The company spent seven years developing a business model that could succeed in the initially harsh Nigerian business terrain; this included developing the first years' content of Okiojo's Chronicles (four issues) and securing partnerships with the Lagos State Government and Sweet Sensation, Ltd., a Nigerian restaurant chain.

===Launch===
Panaramic saw its official launch to the public in July 2014 when they hosted a CSR event called "Panaramic - Roll Out". At the event, which was held at King's College Lagos, 560 copies of Okiojo's Chronicles (Oduduwa: The Story of the Yoruba) were given to the JSS One class of 2014 for free. The school was the alma mater of a number of Panaramic's board and team members, and the launch was intended partially as a gesture of giving back to their school.

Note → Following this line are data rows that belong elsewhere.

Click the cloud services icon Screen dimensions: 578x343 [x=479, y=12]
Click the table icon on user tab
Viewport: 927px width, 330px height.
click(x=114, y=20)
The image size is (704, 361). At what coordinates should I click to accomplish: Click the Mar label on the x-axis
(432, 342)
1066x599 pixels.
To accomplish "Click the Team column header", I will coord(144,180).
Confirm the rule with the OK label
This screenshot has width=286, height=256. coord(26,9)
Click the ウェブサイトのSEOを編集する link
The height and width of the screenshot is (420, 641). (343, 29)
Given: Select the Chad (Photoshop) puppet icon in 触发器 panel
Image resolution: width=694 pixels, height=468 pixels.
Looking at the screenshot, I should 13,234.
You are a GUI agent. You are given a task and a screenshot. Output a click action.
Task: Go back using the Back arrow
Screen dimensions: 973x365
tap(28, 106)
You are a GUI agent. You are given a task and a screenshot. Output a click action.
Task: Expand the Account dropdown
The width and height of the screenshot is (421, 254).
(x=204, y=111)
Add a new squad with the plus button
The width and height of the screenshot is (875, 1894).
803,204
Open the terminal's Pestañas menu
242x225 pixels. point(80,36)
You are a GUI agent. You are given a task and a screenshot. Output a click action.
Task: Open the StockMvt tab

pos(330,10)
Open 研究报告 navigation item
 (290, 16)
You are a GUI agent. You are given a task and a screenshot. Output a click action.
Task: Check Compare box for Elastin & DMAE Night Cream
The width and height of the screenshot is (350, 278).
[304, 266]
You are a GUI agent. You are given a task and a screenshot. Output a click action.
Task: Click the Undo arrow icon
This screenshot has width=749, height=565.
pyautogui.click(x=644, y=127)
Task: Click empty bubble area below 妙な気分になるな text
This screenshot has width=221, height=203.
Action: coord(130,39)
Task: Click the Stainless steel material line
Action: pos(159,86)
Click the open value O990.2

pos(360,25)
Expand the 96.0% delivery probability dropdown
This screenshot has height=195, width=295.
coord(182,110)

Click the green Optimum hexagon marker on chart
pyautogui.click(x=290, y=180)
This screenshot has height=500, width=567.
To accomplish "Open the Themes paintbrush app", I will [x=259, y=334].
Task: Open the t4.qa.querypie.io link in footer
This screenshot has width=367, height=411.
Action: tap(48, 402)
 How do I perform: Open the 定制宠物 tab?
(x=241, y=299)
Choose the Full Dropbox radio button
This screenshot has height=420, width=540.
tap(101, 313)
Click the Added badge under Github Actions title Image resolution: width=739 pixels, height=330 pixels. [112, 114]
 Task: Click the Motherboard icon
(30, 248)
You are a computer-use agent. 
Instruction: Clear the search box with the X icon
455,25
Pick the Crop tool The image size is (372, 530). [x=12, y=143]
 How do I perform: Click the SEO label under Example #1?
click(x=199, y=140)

Okiojo's Chronicles was released for sale to the public in October 2014, along with a 100-hour free download on the Panaramic website.

==Competitors==
Super Strikaz is the longest-running comic book in Nigeria. It is a global, South African-licensed football comic book, which has been running since 1999 and has experienced much success over the years.

The second most noteworthy comic book in terms of its success in the Nigerian market is Indomitables, produced and distributed by the Indian-owned Nigerian food giant Indomie Noodles. The comic series was released in June 2014 and distributed as an additional feature within the company's boxes of noodles.

==Titles==
Okiojo's Chronicles: Okiojo, which in literary tradition refers to an all-knowing and wise man, narrates stories that educate readers about Nigeria's history and culture. The series was scheduled to be released quarterly, with its first year to run from October 2014 until September 2015. Its volumes include Oduduwa: The Story of the Yoruba; 1897: The Benin Kingdom; Queen Amina Part I (The Seed); and Queen Amina Part II (The Warrior).

Panaramic has plans to launch a superhero comic titled Omoboy. Tunji Anjorin summarized the plot of the series in a 2009 interview: "When the Calibo twins (Sunny and Sarah) made a single stance to oppose injustice, their lives were never the same again. Granted paranormal abilities at birth, Sunny constantly faces threats wherever disaster sets foot as Omoboy, the physical embodiment of Justice. Sarah, his female counterpart, aids him as his indoor strategist, accomplice and confidant. Together they face life as a pair of young teenagers in a future Lagos."

==Distribution and partnerships==
Panaramic secured a distribution partnership with Sweet Sensation Confectionery, Ltd., a fast food restaurant chain located in Lagos, Nigeria. This partnership makes Panaramic comic books available at all 30 of the chain's outlets in Lagos. Panaramic is the second comic book company to achieve such distribution in Nigeria after Super Strikas, and it is the first Nigerian comic book company to do so.

Okiojo's Chronicles comes with an advertisement for Cliqlite, a call and data package from the telecommunications company Etisalat.